(Word and element location data)

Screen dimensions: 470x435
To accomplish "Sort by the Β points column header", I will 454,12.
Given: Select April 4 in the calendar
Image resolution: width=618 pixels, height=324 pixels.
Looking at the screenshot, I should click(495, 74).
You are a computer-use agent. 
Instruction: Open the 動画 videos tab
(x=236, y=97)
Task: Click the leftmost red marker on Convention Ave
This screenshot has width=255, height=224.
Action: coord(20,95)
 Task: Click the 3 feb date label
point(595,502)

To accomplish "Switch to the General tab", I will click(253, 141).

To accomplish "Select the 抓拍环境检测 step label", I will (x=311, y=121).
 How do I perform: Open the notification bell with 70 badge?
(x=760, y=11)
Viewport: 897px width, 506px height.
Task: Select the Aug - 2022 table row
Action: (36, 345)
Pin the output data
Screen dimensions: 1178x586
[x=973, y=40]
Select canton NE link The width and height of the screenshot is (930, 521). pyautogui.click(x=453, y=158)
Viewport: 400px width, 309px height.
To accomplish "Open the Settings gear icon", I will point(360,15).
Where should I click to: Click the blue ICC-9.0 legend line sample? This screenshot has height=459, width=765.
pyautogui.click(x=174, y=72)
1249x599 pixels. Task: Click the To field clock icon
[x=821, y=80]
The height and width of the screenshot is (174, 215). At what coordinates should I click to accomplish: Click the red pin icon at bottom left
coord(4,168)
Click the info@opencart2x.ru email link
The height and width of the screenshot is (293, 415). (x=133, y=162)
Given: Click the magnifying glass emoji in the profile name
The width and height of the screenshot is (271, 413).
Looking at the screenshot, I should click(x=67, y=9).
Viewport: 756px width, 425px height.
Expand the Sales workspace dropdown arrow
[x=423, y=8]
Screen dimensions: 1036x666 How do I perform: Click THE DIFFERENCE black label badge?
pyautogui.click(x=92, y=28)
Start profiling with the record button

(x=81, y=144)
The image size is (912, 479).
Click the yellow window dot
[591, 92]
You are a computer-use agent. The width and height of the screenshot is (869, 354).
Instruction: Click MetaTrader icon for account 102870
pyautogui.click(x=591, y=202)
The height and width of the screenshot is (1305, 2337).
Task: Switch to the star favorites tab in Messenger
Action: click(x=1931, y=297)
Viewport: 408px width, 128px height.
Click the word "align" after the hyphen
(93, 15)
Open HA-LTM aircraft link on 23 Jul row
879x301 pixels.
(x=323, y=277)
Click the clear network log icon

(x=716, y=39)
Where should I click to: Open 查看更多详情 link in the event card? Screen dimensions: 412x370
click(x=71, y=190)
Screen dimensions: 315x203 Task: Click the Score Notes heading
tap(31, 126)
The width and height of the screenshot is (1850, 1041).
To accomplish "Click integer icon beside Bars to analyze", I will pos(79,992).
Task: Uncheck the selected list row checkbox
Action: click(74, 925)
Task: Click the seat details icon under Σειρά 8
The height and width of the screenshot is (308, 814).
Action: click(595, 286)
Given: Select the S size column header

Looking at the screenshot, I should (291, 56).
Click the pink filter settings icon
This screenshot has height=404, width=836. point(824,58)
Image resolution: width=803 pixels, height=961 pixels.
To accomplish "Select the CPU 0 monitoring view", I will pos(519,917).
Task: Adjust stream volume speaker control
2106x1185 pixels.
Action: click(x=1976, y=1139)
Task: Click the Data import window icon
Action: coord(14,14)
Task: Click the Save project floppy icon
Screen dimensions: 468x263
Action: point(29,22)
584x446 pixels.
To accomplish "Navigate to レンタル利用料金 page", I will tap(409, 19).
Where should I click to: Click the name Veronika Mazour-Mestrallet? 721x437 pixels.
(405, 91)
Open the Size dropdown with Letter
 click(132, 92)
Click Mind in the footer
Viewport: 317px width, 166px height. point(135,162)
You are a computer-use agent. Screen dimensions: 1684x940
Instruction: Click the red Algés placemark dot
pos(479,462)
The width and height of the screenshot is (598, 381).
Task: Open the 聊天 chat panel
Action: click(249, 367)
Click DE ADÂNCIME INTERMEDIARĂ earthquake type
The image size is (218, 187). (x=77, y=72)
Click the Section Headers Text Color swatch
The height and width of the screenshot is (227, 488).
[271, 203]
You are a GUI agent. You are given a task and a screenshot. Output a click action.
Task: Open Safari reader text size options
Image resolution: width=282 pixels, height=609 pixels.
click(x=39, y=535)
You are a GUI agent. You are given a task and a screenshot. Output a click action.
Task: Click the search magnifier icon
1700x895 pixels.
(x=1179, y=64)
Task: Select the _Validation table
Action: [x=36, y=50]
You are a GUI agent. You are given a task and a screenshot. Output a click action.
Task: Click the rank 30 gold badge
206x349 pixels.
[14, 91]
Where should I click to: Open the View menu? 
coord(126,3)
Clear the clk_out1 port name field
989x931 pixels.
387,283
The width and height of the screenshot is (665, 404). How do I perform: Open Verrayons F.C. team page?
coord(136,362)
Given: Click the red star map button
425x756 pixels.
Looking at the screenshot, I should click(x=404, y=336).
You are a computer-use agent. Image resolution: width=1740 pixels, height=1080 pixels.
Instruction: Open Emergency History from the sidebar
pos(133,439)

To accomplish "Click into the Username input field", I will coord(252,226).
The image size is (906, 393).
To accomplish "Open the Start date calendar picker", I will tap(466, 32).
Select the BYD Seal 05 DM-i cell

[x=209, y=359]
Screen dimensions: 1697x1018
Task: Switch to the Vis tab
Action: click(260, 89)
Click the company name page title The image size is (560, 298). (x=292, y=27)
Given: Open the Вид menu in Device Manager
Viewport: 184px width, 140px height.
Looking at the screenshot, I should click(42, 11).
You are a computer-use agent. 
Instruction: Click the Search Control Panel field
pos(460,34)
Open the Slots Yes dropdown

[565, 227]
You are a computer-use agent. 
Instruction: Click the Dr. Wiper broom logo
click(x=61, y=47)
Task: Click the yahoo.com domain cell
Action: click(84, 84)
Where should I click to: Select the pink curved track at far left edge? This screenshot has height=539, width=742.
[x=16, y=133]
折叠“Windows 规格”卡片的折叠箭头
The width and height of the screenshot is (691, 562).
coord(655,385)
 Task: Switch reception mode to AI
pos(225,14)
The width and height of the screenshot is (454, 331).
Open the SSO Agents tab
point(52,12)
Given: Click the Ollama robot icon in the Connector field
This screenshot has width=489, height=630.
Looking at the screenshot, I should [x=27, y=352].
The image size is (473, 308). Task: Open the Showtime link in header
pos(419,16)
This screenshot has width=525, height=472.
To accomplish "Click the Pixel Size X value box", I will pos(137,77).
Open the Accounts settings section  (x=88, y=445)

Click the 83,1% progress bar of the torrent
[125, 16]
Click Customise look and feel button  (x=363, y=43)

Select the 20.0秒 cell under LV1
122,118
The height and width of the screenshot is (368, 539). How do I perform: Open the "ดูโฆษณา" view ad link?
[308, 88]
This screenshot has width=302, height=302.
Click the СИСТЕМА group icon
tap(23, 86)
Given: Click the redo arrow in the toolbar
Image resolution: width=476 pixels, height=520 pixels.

## What you will do
Render everything from the start of the listing down to the line containing "(x=236, y=97)" as a JSON list of strings, one string per line, leaving out blank lines.

## Response
[
  "Screen dimensions: 470x435",
  "To accomplish \"Sort by the Β points column header\", I will 454,12.",
  "Given: Select April 4 in the calendar",
  "Image resolution: width=618 pixels, height=324 pixels.",
  "Looking at the screenshot, I should click(495, 74).",
  "You are a computer-use agent. ",
  "Instruction: Open the 動画 videos tab",
  "(x=236, y=97)"
]